(Records excerpted from a collection)
┄┄┄┄┄┄
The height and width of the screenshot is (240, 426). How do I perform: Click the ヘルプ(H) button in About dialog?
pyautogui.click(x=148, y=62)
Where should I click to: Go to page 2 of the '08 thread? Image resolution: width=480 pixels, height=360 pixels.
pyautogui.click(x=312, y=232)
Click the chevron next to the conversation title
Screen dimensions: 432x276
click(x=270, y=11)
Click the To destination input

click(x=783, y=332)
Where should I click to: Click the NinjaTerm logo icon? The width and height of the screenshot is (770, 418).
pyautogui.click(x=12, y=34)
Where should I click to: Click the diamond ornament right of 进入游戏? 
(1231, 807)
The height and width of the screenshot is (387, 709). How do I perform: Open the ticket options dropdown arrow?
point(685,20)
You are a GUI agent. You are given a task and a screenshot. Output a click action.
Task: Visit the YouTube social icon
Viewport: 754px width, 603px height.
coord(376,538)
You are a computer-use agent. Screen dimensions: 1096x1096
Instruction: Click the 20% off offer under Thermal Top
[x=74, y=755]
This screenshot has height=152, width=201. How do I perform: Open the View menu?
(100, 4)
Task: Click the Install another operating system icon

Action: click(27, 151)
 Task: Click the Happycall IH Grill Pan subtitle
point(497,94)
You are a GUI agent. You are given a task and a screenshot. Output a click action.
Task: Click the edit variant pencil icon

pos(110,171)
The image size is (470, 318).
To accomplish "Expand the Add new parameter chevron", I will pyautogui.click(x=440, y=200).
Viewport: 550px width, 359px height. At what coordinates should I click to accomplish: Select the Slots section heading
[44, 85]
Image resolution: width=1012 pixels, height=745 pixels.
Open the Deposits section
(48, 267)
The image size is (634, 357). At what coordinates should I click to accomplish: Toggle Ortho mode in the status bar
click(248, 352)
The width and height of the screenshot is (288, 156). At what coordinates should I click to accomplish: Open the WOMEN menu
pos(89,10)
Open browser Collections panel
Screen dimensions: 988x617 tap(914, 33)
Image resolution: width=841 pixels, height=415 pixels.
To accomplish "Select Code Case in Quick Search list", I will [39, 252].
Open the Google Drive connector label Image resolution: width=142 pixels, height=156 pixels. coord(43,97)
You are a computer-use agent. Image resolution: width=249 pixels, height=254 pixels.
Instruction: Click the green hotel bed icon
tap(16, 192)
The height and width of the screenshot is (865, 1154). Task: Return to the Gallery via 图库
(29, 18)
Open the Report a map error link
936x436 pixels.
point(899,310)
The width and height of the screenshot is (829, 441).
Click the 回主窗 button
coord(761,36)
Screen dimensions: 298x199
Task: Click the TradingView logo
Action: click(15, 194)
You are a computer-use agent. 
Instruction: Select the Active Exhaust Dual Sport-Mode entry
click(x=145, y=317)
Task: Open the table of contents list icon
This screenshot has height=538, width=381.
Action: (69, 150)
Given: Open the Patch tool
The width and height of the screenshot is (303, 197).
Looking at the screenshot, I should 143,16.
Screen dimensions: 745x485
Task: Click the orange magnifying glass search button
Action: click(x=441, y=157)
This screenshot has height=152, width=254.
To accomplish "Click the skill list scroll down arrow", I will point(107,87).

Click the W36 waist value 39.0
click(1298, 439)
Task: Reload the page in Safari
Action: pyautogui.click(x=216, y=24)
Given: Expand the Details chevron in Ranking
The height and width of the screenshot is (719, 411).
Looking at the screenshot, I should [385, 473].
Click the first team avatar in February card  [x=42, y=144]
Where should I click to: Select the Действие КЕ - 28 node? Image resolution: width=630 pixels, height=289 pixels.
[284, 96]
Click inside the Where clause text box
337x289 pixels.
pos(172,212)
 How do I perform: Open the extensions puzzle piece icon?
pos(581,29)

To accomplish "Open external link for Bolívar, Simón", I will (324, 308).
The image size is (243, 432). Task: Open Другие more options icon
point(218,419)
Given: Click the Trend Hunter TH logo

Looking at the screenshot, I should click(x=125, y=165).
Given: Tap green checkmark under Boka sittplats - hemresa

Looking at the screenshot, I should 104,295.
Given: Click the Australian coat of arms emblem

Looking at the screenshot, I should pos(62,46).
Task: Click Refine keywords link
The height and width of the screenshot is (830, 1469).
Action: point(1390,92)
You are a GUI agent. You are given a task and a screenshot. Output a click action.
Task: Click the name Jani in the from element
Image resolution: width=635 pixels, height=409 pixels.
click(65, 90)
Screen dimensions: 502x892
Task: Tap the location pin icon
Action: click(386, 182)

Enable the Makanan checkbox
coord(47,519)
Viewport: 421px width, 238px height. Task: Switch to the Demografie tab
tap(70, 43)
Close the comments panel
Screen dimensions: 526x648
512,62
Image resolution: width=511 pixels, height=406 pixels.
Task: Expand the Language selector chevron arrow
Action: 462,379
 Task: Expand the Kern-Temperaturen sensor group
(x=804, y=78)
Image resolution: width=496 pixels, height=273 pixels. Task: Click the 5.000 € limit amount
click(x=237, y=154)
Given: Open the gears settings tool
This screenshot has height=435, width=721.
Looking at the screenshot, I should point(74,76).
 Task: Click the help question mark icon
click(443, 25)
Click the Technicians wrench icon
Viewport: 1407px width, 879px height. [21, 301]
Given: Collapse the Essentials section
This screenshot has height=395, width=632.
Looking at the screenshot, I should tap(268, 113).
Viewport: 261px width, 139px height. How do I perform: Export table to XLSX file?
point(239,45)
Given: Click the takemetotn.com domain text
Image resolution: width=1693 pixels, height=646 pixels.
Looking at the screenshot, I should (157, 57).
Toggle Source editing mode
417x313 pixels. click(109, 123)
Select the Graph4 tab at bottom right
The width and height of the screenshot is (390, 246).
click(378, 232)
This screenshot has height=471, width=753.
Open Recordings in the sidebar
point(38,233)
┄┄┄┄┄┄
- Required task
Reproduce the records above verbatim, beginning with the line that contains "Click the Technicians wrench icon" and continuing through the end of the records.

- Written reply
Click the Technicians wrench icon
Viewport: 1407px width, 879px height. [21, 301]
Given: Collapse the Essentials section
This screenshot has height=395, width=632.
Looking at the screenshot, I should tap(268, 113).
Viewport: 261px width, 139px height. How do I perform: Export table to XLSX file?
point(239,45)
Given: Click the takemetotn.com domain text
Image resolution: width=1693 pixels, height=646 pixels.
Looking at the screenshot, I should (157, 57).
Toggle Source editing mode
417x313 pixels. click(109, 123)
Select the Graph4 tab at bottom right
The width and height of the screenshot is (390, 246).
click(378, 232)
This screenshot has height=471, width=753.
Open Recordings in the sidebar
point(38,233)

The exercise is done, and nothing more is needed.